Independientemente de los beneficios demostrados, la gran mayoría de trabajos realizados han estudiado los efectos de un único tipo de entrenamiento (por ejemplo, entrenamiento con ejercicios de fuerza, entrenamiento con saltos y lanzamientos, etc.) sobre diferentes componentes de la condición física de los niños (por ejemplo, fuerza y resistencia muscular, capacidad de salto y lanzamiento, etc.). Sin embargo, recientemente ha surgido un concepto nuevo de entrenamiento para jóvenes, denominado ‘entrenamiento neuromuscular integrado’ (Myer y col. 2011a, 2011b). Este modelo de entrenamiento de desarrollo multilateral, incorpora movimientos generales (por ejemplo, habilidades motrices básicas) y específicos (por ejemplo, ejercicios dirigidos al control motor), así como actividades que incluyen ejercicios de fuerza y acondicionamiento físico, entre las que se incluyen: ejercicios de estabilidad dinámica; ejercicios dirigidos a fortalecer la musculatura del tronco; ejercicios de saltos y lanzamientos y ejercicios de agilidad que están diseñados para mejorar la salud y las habilidades relacionadas con los componentes de la condición física (Myer y col., 2011b). Este modelo de entrenamiento de tipo neuromuscular, parece que puede adaptarse mejor a las características de los niños, ofreciéndoles diversas actividades que les ayuden a adquirir una gran variedad de habilidades motrices básicas (Lubans y col., 2010), optimizar el rendimiento deportivo y reducir la aparición de lesiones (Myer y col., 2011a), mejorar la capacidad de salto y la capacidad de equilibrio (DiStefano y col., 2010), e incrementar los niveles de fuerza en diferentes ejercicios (Faigenbaum y col. 2011).

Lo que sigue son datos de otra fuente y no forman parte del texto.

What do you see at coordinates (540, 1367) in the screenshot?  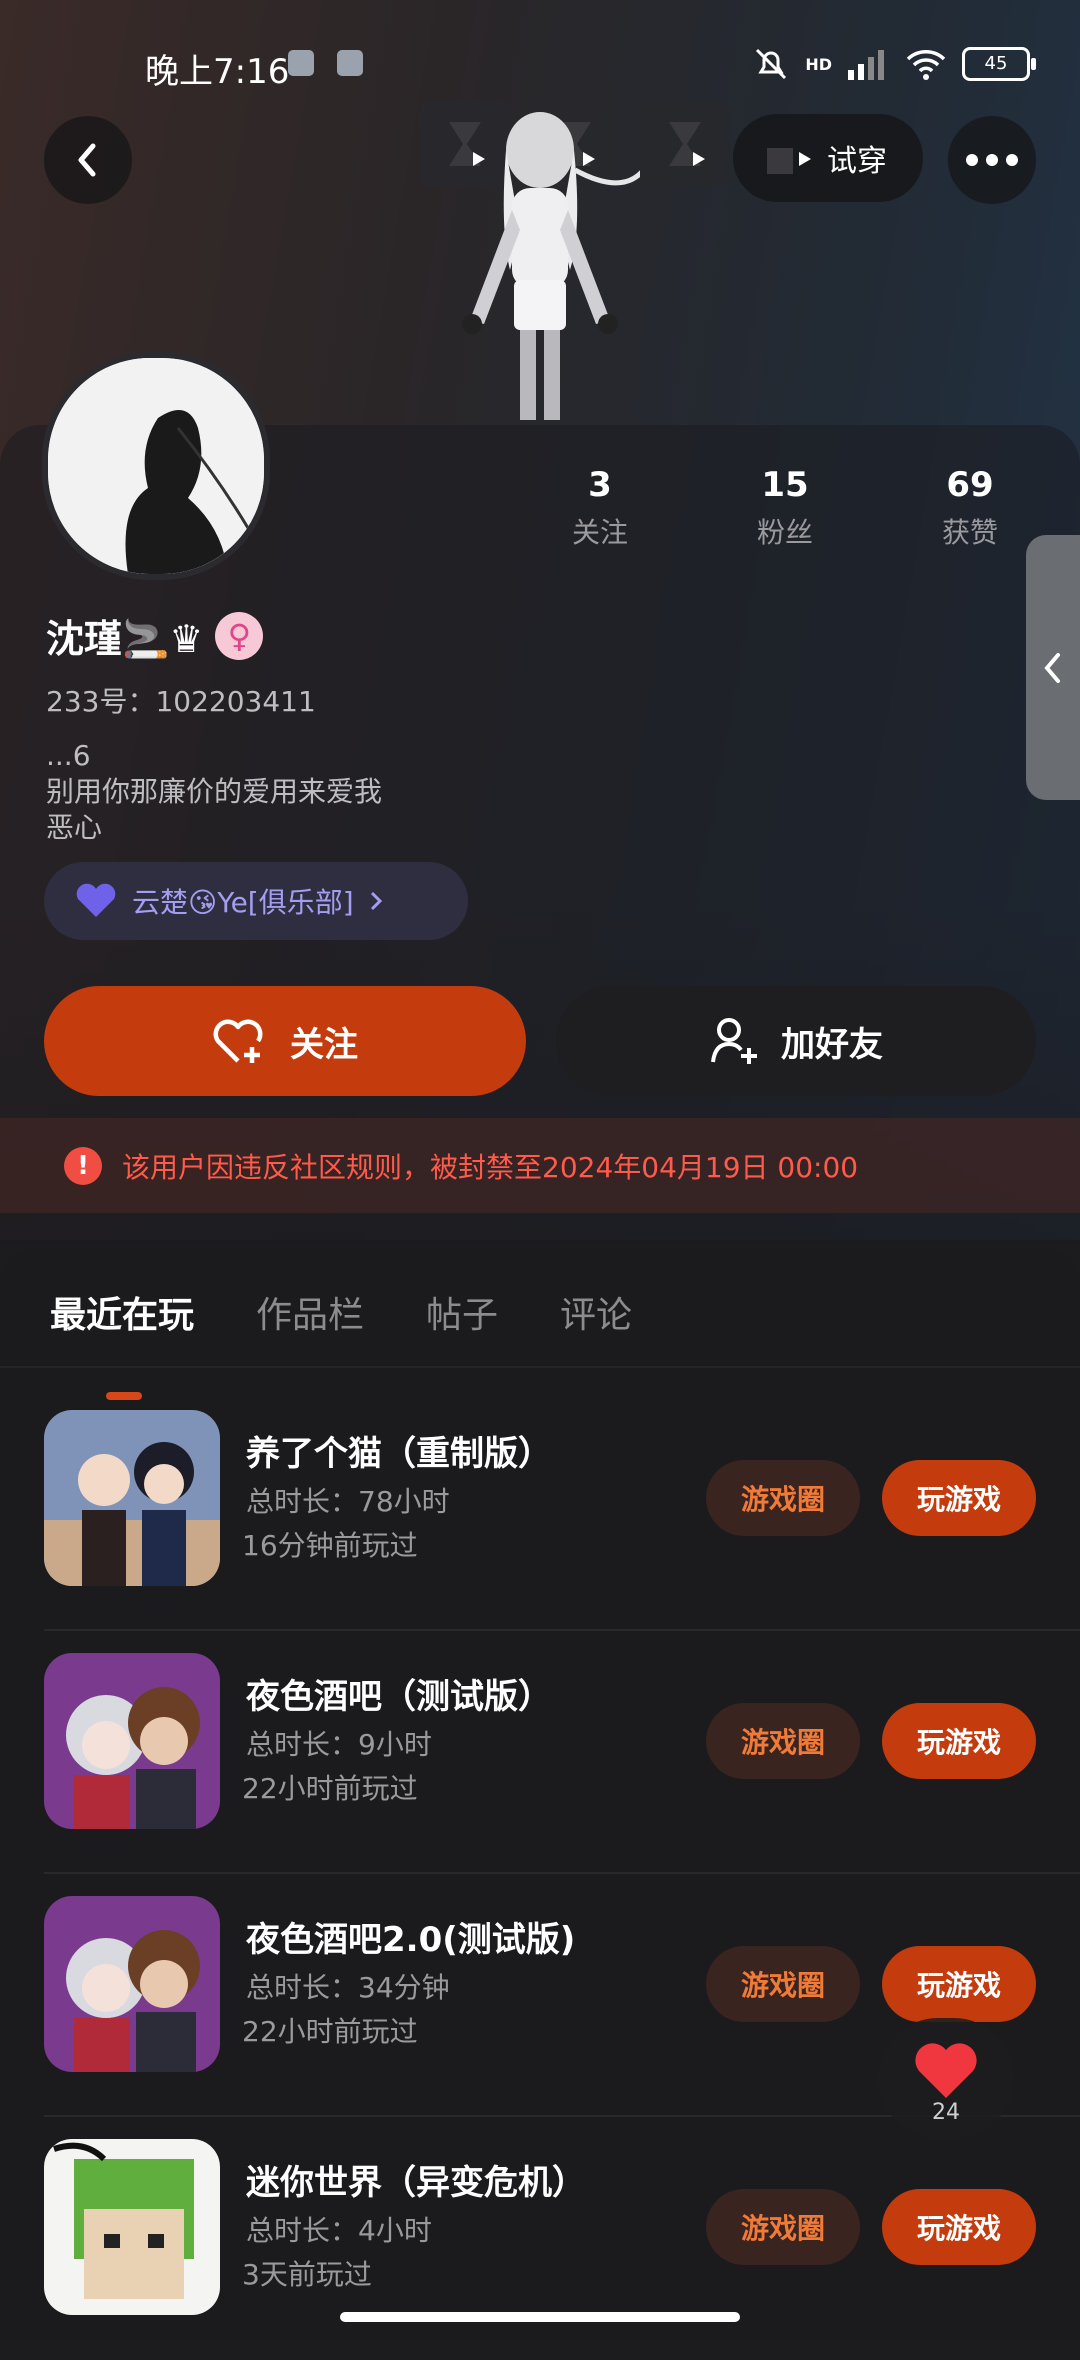 I see `tabs-divider` at bounding box center [540, 1367].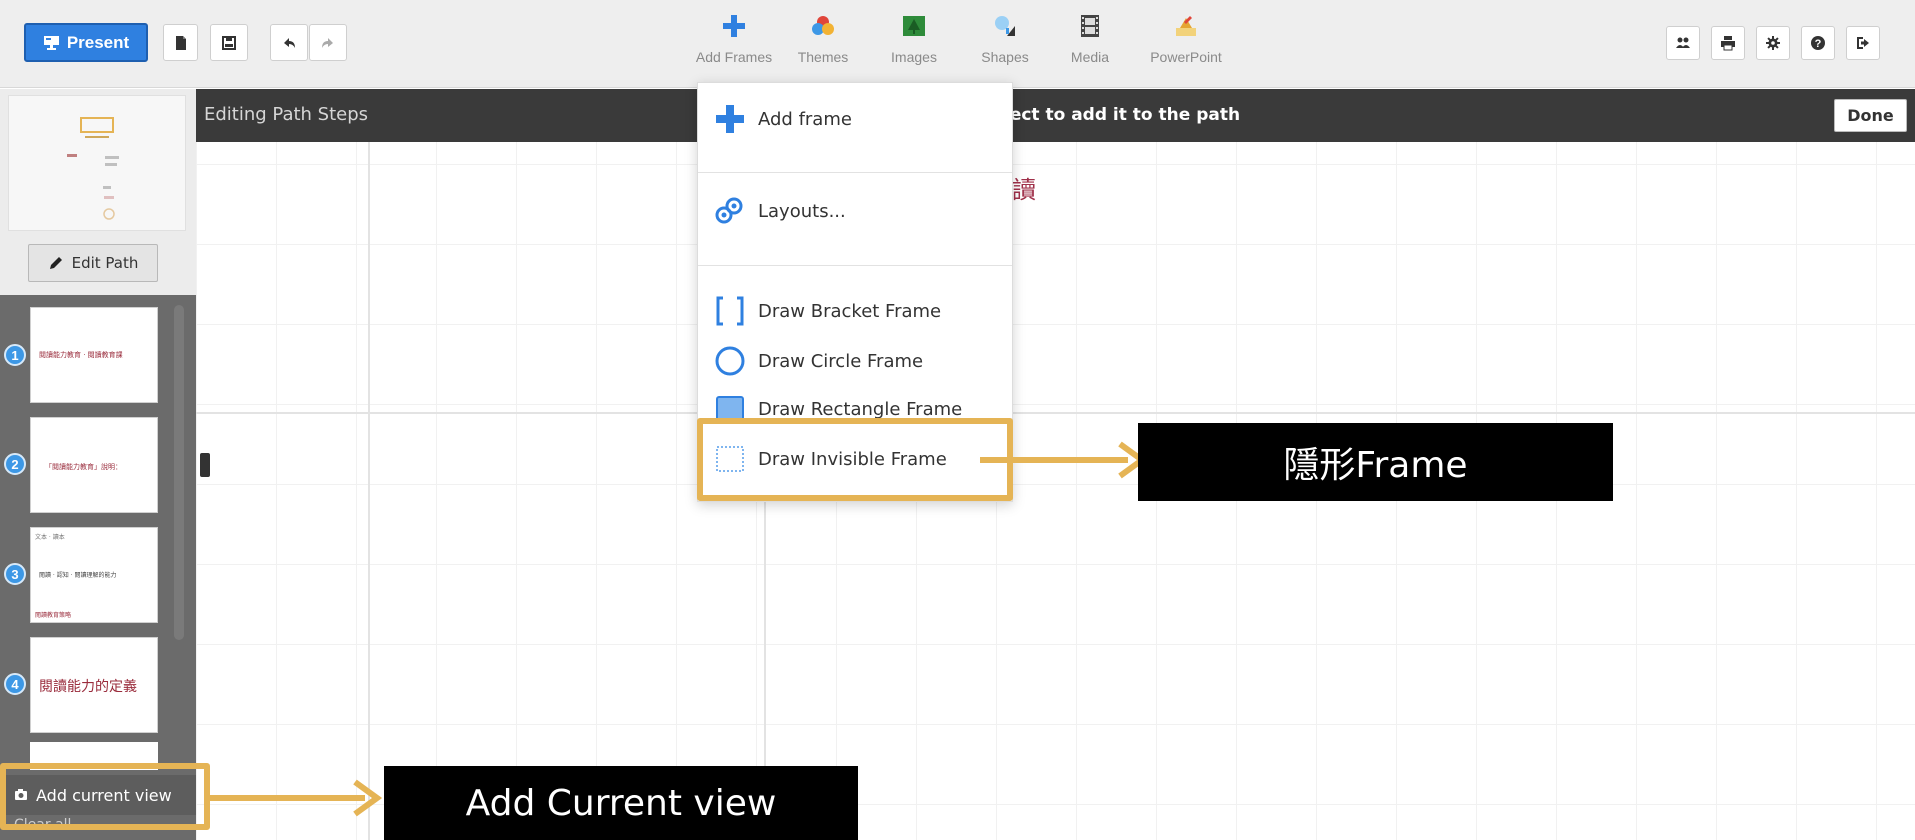 The image size is (1915, 840). I want to click on redo-icon, so click(328, 42).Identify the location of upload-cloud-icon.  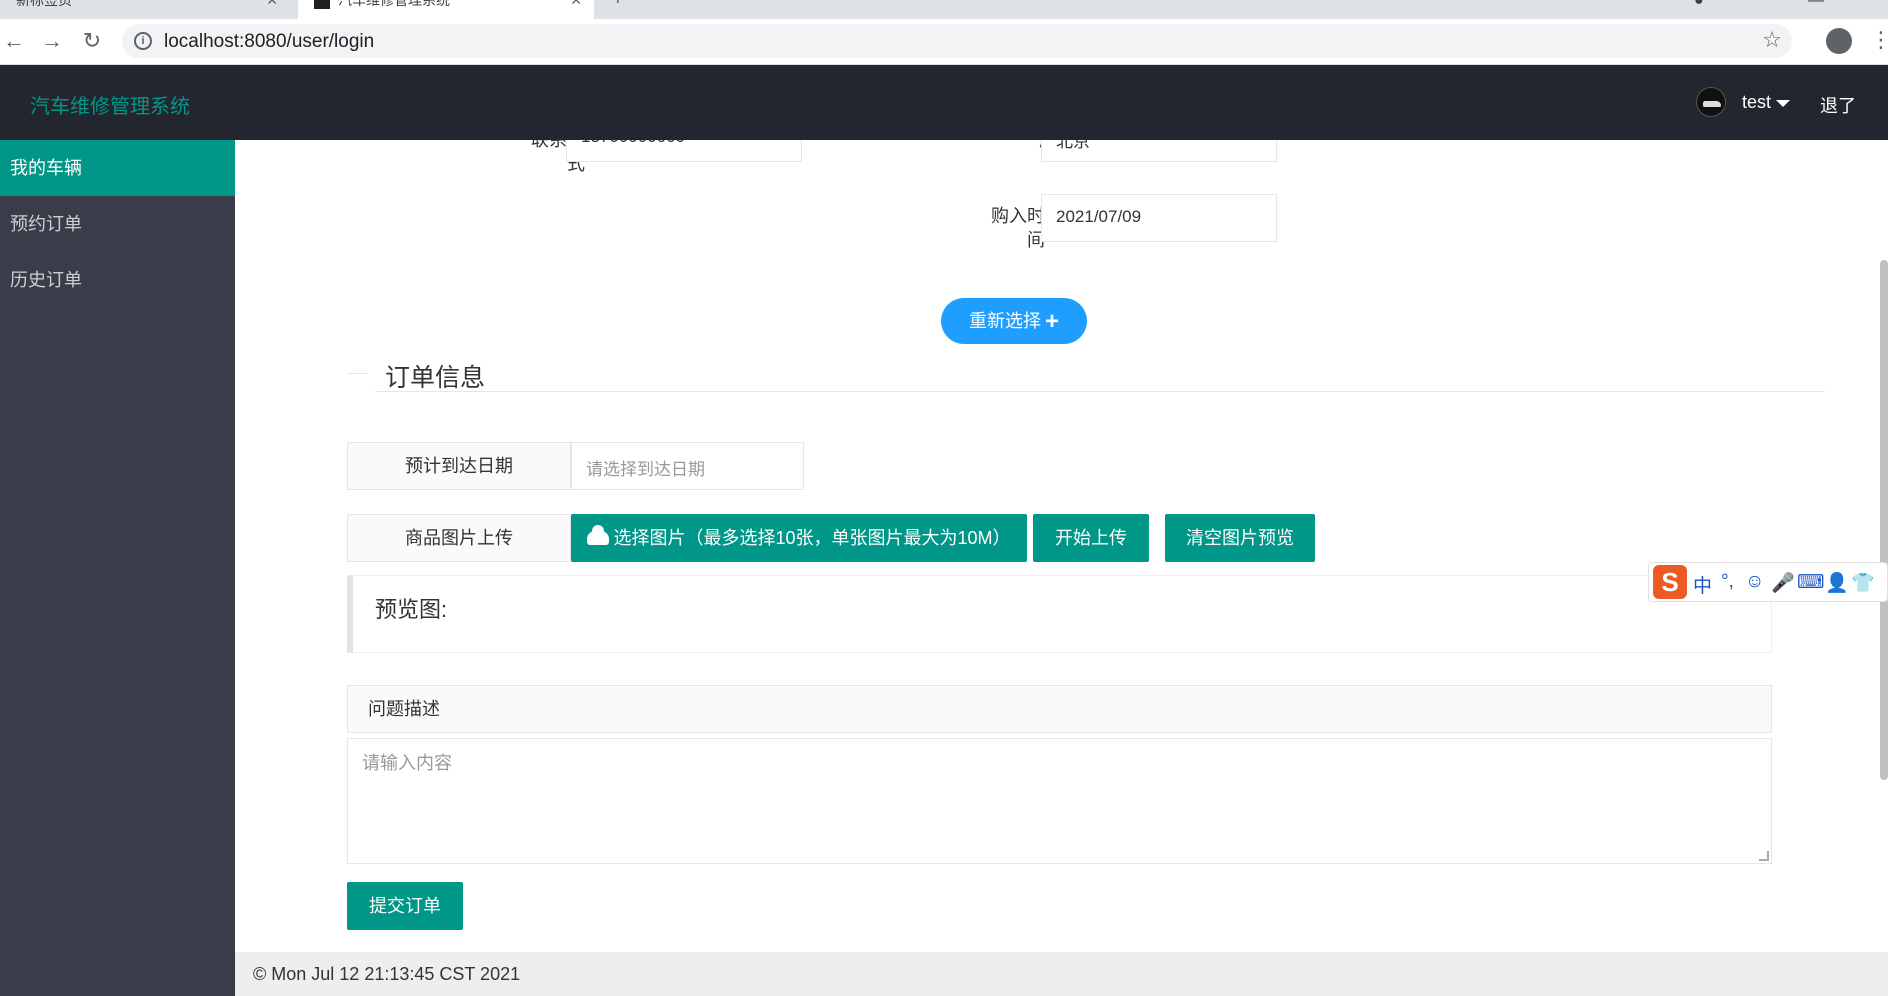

En este sentido, hasta la fecha solo conocemos un artículo que haya estudiado los efectos de este tipo de entrenamiento sobre el rendimiento motor en niños prepúberes (Faigenbaum y col., 2011). Estos autores llevaron a cabo un estudio con 40 niños prepúberes donde analizaron los efectos de un programa de entrenamiento neuromuscular integrado aplicado durante los primeros 15 minutos de las clases de educación física. Los resultados mostraron que los niños que incluían en las clases de educación física este tipo de programa, mejoraban significativamente más (p<0,05) los diferentes componentes de la condición física respecto a los niños que solo realizaban las clases de educación física habitual.

Aunque hacen faltan más trabajos qué permitan determinar la efectividad de este tipo de programas de entrenamiento tanto en niños sedentarios como físicamente activos, así como, la dosis-respuestas (volumen, intensidad, frecuencia, número de ejercicio, tiempo total de trabajo, etc), se abre una nueva línea de trabajo muy interesante en el campo de entrenamiento en poblaciones infantiles.